La samaritaine d’Ain Karim
En ces jours-là, Marie se mit en route rapidement vers une ville de la montagne de Judée. Elle entra dans la maison de Zacharie et salua Élisabeth. Or, quand Élisabeth entendit la salutation de Marie, l’enfant tressaillit en elle. Alors, Élisabeth fut remplie de l’Esprit Saint et s’écria d’une voix forte : « Tu es bénie entre toutes les femmes, et le fruit de tes entrailles est béni. Comment ai-je ce bonheur que la mère de mon Seigneur vienne jusqu’à moi ? Car, lorsque j’ai entendu tes paroles de salutation, l’enfant a tressailli d’allégresse au-dedans de moi. Heureuse celle qui a cru à l’accomplissement des paroles qui lui furent dites de la part du Seigneur. »
Commentaire :
Marie avait franchi une longue distance, sur une route peu sure, chargée de dangers, creusée de ravins, barrée de collines, marquée de villages aux populations pas toujours sympathiques. Elle arrivait enfin à Aïn Karim, petit bourg à l’ouest de Jérusalem. On y retrouve aujourd’hui de somptueuses verrières de Chagall. Là, autrefois, demeurait une vieille cousine de Marie. qu’elle n’avait pas vue depuis longtemps. La nouvelle de sa maternité lui était parvenue par un messager divin : « Élizabeth attendait un enfant, avait révélé l’ange, elle en était à son sixième mois, elle que l’on appelait « la femme stérile ». Sans tarder, en hâte, Marie « s’était mise en route vers une ville de la montagne de Judée. »
L’évangéliste Luc, écrivain dépareillé, nous permet de revivre la scène imprégné de tendresse, de joie, d’enivrement, un peu comme la répétition de ce dont beaucoup parmi nous auront l’occasion de vivre dans les jours qui vont suivre. Cet événement, la parolier Jean-Paul Fillon l’a traduit en chanson : « La parenté en arrivée ! » C’est toute la maisonnée du petit village de Judée qui tressaille à l’arrivée de Marie : « Comment ai-je ce bonheur que la mère de mon Seigneur vienne jusqu’à moi ? À ta voix, l’enfant que je porte a tressailli de joie au-dedans de moi… Heureuse celle qui a cru ! »
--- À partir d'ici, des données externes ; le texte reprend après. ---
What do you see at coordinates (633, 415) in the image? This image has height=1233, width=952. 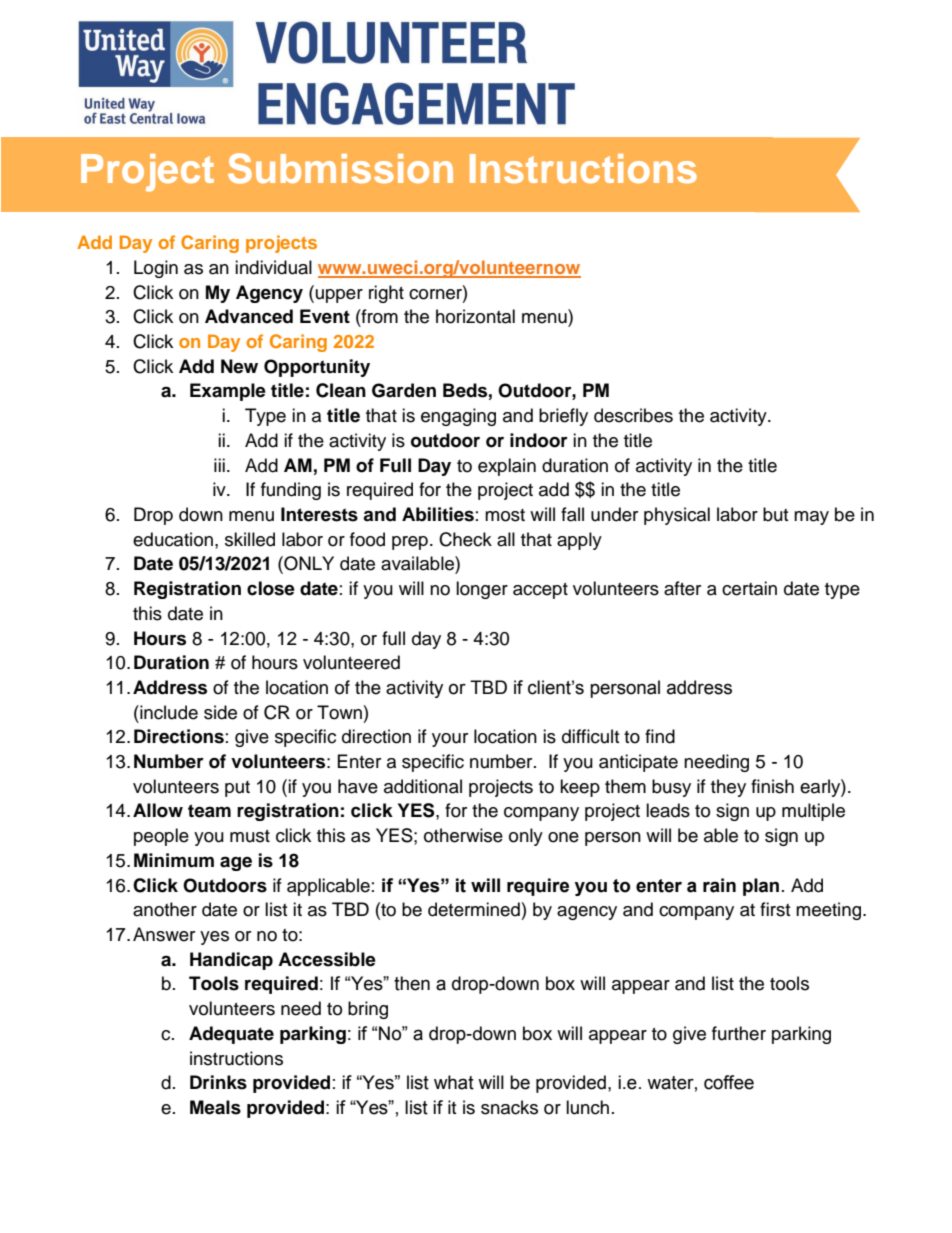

Par ces mots, Elizabeth anticipait l’éloge que le Jésus allait un jour rendre à sa mère : « Plus heureuse encore celle qui écoute la parole de Dieu et la met en pratique. » Avant de nous élancer vers le ciel dans un geste vertical, l’évangile nous tend vers l’autre dans un geste de paix, de justice et d’amour, tout ce dont chacun peut avoir besoin pour anticiper le bonheur des Béatitudes.
Si la « période des fêtes » comme on dit, pouvait être pour chacun l’occasion d’une visite, d’un rapprochement ! « Le prochain, c’est celui dont je me fais proche ». Nous passons avec l’évangile du Bon Samaritain de l’extériorité de la relation humaine à l’intériorité. Je suis, je deviens le prochain d’un autre si je sais m’en approcher.
Aujourd’hui, en ce jour et chaque jour nous avons le choix entre la distance et la proximité, le rapprochement et l’éloignement. Mais l’une des options requerra de notre part un long cheminement, d’incommensurables dépouillements, aussi bien qu’un simple regard sans a priori, un souvenir sans ressentiment.
Mon prochain, il est là, tout près, il attend, il espère ma visite comme le blessé sur le bord de la route.
Marie, la « samaritaine » d’Aïn Karim, la femme heureuse chez Élisabeth.